Era novembro de 2014. Primeiro fim de semana. Plena campanha da Dilma. Fim de tarde na RPPN dele, a Linda Serra dos Topázios. Jaime e eu começamos a conversar sobre a falta que fazia termos acesso a um veículo independente e democrático de informação.

Resolvemos fundar o nosso. Um espaço não comercial, de resistência. Mais um trabalho de militância, voluntário, por suposto. Jaime propôs um jornal; eu, uma revista. O nome eu escolhi (ele queria Bacurau). Dividimos as tarefas. A capa ficou com ele, a linha editorial também.

Correr atrás da grana ficou por minha conta. A paleta de cores, depois de larga prosa, Jaime fechou questão – “nossas cores vão ser o vermelho e o amarelo, porque revista tem que ter cor de luta, cor vibrante” (eu queria verde-floresta). Na paz, acabei enfiando um branco.

Fizemos a primeira edição da Xapuri lá mesmo, na Reserva, em uma noite. Optamos por centrar na pauta socioambiental. Nossa primeira capa foi sobre os povos indígenas isolados do Acre: ‘Isolados, Bravos, Livres: Um Brasil Indígena por Conhecer”. Depois de tudo pronto, Jaime inventou de fazer uma outra boneca, “porque toda revista tem que ter número zero”.

Dessa vez finquei pé, ficamos com a capa indígena. Voltei pra Brasília com a boneca praticamente pronta e com a missão de dar um jeito de imprimir. Nos dias seguintes, o Jaime veio pra Formosa, pra convencer minha irmã Lúcia a revisar a revista, “de grátis”. Com a primeira revista impressa, a próxima tarefa foi montar o Conselho Editorial.

Jaime fez questão de visitar, explicar o projeto e convidar pessoalmente cada conselheiro e cada conselheira (até a doença agravar, nos seus últimos meses de vida, nunca abriu mão dessa tarefa). Daqui rumamos pra Goiânia, para convidar o arqueólogo Altair Sales Barbosa, nosso primeiro conselheiro. “O mais sabido de nóis,” segundo o Jaime.

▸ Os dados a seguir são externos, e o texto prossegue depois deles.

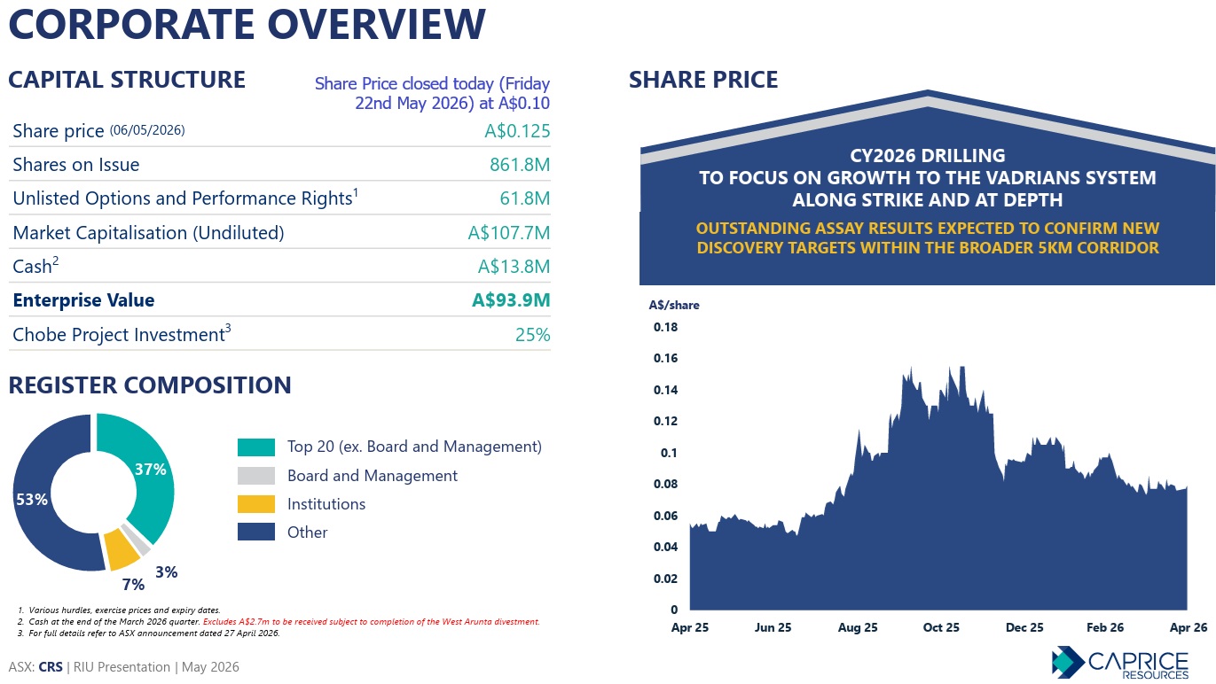Click the Chobe Project Investment 25% value
This screenshot has width=1216, height=684.
tap(532, 335)
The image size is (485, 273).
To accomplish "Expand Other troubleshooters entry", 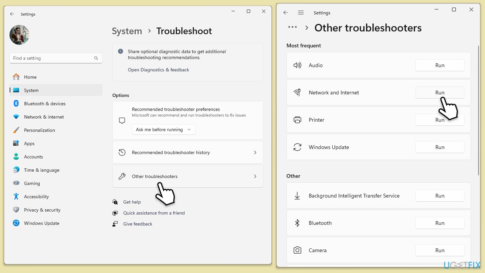I will (188, 176).
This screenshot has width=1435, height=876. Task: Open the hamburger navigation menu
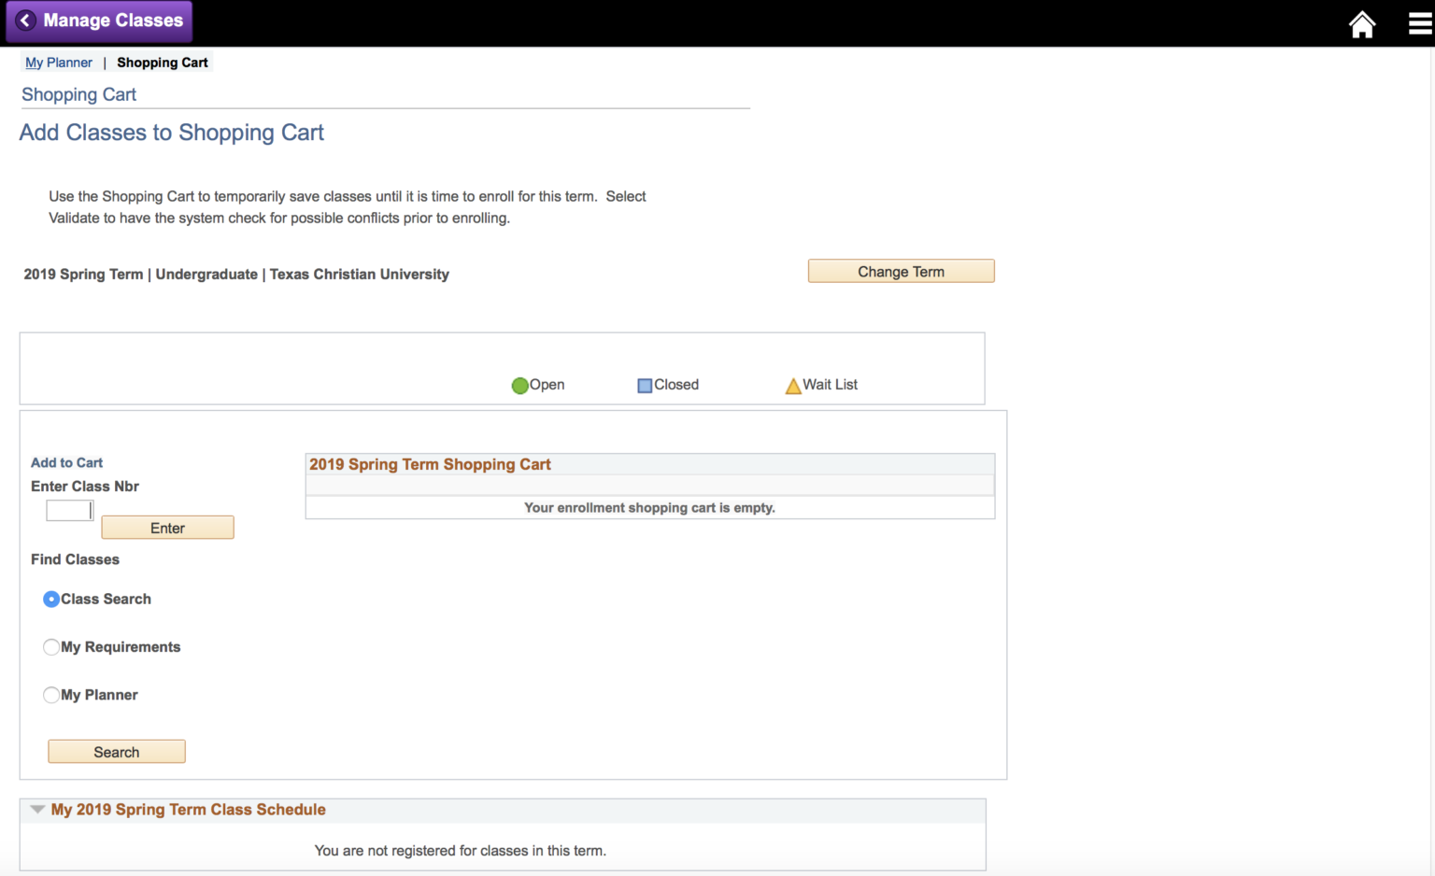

Trilhamos uma linda jornada. Em 80 meses, Jaime fez questão de decidir, mensalmente, o tema da capa e, quase sempre, escrever ele mesmo. Às vezes, ligava pra falar da ótima ideia que teve, às vezes sumia e, no dia certo, lá vinha o texto pronto, impecável.

Na sexta-feira, 9 de julho, quando preparávamos a Xapuri 81, pela primeira vez em sete anos, ele me pediu para cuidar de tudo. Foi uma conversa triste, ele estava agoniado com os rumos da doença e com a tragédia que o Brasil enfrentava. Não falamos em morte, mas eu sabia que era o fim.

Hoje, cá estamos nós, sem as capas do Jaime, sem as pautas do Jaime, sem o linguajar do Jaime, sem o jaimês da Xapuri, mas na labuta, firmes na resistência. Mês sim, mês sim de novo, como você sonhava, Jaiminho, carcamos porva e, enfim, chegamos à nossa edição número 100. E, depois da Xapuri 100, como era desejo seu, a gente segue esperneando.

Fica tranquilo, camarada, que por aqui tá tudo direitim.